Совсем другие сетования звучат в письмах Вольфганга к Алоизии, о которой он постоянно думает и в интересах которой организует свое будущее. «Дорогая моя, — пишет он ей, — надеюсь, что вы вполне здоровы. Я прошу вас заботиться о своем здоровье, потому что дороже него нет ничего на свете. Что до меня, то я, слава Богу, чувствую себя хорошо в смысле физического здоровья, но душе моей покоя нет, и он никогда ко мне не придет, пока я не буду твердо уверен в том, что по справедливости оценят ваш талант Больше того, по-настоящему счастлив я буду только в день, когда смогу увидеть вас и от всего сердца заключить в объятия. Это все, чего я могу желать и жаждать, и в этом желании я нахожу отдохновение и единственное утешение». Папаше Веберу он также шлет письма, полные любви, содержащие довольно странные обещания и излияния чувств вроде этого: «Если бы у меня не было отца и сестры, заботе о которых больше, чем о себе самом, я должен посвятить всю свою жизнь и следить за тем, чтобы они никогда не испытывали нужды, я с огромной радостью отказался бы от забот о собственной судьбе, чтобы не думать ни о чем другом, кроме как о вашей, о ваших интересах и о вашем счастье».

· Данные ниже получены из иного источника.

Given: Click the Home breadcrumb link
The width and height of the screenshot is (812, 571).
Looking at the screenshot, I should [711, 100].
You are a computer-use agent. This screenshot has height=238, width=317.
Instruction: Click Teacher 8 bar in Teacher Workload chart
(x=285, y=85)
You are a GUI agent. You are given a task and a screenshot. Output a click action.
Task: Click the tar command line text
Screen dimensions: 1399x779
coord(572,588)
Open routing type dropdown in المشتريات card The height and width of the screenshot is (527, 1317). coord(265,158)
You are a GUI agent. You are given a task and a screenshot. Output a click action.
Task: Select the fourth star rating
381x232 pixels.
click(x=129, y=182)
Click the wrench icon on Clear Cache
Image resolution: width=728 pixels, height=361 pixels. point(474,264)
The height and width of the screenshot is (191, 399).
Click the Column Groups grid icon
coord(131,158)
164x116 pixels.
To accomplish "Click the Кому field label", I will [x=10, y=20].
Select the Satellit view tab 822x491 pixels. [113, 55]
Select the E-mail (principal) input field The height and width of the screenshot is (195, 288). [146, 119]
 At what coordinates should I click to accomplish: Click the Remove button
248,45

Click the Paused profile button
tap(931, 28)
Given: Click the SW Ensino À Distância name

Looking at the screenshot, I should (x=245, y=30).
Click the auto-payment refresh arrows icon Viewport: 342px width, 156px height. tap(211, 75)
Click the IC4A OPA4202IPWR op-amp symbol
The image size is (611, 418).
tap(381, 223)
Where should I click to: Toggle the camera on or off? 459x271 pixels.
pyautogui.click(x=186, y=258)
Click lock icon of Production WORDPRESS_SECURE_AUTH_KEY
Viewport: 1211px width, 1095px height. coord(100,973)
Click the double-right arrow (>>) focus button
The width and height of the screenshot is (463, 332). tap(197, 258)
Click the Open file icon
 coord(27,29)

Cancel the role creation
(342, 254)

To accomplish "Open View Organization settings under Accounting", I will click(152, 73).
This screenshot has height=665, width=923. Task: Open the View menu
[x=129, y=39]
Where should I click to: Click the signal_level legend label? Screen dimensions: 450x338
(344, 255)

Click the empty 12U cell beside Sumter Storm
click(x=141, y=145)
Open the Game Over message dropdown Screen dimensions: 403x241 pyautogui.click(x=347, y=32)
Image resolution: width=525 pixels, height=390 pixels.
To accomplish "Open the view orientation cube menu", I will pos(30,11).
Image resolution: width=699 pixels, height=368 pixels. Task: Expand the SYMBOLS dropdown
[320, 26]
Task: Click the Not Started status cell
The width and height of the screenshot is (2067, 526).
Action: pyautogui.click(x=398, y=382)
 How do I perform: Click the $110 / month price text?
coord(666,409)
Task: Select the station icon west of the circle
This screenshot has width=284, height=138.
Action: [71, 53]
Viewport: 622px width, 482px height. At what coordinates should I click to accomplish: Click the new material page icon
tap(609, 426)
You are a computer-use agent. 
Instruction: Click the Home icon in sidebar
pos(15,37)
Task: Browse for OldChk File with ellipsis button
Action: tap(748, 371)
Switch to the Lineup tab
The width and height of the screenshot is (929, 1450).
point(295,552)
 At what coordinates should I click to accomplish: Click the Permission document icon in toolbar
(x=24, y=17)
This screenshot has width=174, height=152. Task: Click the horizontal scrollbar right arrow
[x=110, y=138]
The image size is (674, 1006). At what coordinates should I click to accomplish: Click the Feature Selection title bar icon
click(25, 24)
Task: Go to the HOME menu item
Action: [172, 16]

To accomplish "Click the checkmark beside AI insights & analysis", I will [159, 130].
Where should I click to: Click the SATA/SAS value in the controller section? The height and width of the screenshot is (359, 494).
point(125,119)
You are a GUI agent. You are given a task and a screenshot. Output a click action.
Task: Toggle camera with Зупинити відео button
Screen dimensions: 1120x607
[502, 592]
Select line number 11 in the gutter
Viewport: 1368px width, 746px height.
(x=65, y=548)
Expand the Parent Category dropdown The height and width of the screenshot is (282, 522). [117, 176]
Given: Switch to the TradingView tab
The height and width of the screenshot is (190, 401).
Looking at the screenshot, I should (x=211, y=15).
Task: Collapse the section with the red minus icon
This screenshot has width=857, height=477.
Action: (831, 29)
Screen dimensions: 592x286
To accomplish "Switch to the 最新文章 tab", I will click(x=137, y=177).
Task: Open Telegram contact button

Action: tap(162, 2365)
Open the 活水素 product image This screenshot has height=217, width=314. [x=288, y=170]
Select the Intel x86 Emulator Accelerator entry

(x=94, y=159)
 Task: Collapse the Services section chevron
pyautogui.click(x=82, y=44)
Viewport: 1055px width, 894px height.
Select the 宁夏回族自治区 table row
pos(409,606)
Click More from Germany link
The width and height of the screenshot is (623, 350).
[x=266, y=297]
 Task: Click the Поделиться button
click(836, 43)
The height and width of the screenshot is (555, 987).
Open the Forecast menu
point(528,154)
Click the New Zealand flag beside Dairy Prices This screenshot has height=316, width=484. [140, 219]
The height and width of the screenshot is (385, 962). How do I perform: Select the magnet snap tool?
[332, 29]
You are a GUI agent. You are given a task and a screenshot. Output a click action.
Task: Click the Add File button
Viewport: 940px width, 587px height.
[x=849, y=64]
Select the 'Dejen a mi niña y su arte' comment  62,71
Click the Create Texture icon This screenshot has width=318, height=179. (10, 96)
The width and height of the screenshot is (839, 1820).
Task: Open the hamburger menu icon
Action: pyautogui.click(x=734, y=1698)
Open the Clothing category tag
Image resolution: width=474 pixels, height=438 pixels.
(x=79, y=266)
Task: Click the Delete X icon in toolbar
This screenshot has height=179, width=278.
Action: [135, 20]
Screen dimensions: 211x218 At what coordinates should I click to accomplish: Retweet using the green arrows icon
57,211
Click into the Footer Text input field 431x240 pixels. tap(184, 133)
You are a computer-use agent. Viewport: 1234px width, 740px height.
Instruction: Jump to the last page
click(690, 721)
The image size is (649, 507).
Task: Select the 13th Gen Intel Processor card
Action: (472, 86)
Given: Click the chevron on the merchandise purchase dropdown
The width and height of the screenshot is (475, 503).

Более прохладные и сдержанные письма получал Леопольд: похоже на то, что теперь своим настоящим отцом Вольфганг считал Вебера, Леопольд же стал просто важным кредитором, хоть он и напоминал сыну о признательности, которой тот ему обязан. Конечно, он испытывал некоторое раздражение, читая письма сына, по-прежнему полные Веберами, напоминавшие отцу об услугах, которые тот должен оказывать Веберам, как если бы на свете кроме них никого больше не существовало и вся жизнь семьи Моцартов должна была бы строиться в зависимости от Веберов и в интересах Веберов. Речь в письмах сына идет только об этих бедных людях, об их долгах, о несправедливостях, жертвой которых является Алоизия, об унижениях, которые терпят эти несчастные… Нетрудно представить себе ожесточение Леопольда, видевшего, как его сын все больше и больше увязает в ловушке, выстраиваемой ловкой, расчетливой матерью-интриганкой, и его отчаяние от невозможности быть рядом с Вольфгангом, чтобы уберечь его от неосторожных поступков, опрометчивых шагов, которые тот, несомненно, совершает в наивности и щедром благородстве своего сердца, бродя по этому Парижу, полному соблазнов и ловушек. Леопольд осознавал и свою ошибку, которую он допустил, доверив юношу матери, которая не пользовалась никаким авторитетом у сына и чьи письма, выражающие полную растерянность, говорят о том, что она была не в состоянии ничем ему помочь.
В конце концов Мария Моцарт заболела, чего и следовало ожидать: отсутствие воздуха, мучительная жара парижского лета, грусть на чужбине сделали свое дело, уложив в постель эту милую, но слабую женщину. У страшно занятого Вольфганга не оставалось времени заниматься матерью, следить за ее здоровьем, уделять ей хоть немного нежности и хоть как-то развлекать. Каждый день, покончив с уроками и деловыми встречами, он должен был возвращаться к ле Гро, чтобы допоздна работать, а когда поднимался в номер, то заставал мать уже спящей. Возможно, именно упреки несчастной были для него настолько невыносимы, что он стал избегать ее, чтобы не поддаться материнскому пессимизму и чувству безысходности. Рассеянный, охваченный собственными заботами, он не замечал ее угасания. Возможно, она и сама не говорила ему о своем состоянии, чтобы лишний раз не тревожить, понимая, насколько тяжелым и без того было положение юного музыканта. И когда потерявший голову перед надвигающейся катастрофой Вольфганг попытался заняться лечением матери, все оказывается уже слишком поздно. «Моя бедная мать умирает, никакие доктора на свете не способны ей помочь. Видно, такова воля Божья! Дни ее сочтены, Богу угодно взять ее к себе». Каждый раз в присутствии смерти Вольфганг выказывал одно и то же стоическое смирение, одну и ту же христианскую крепость, одну и ту же надежду на Провидение.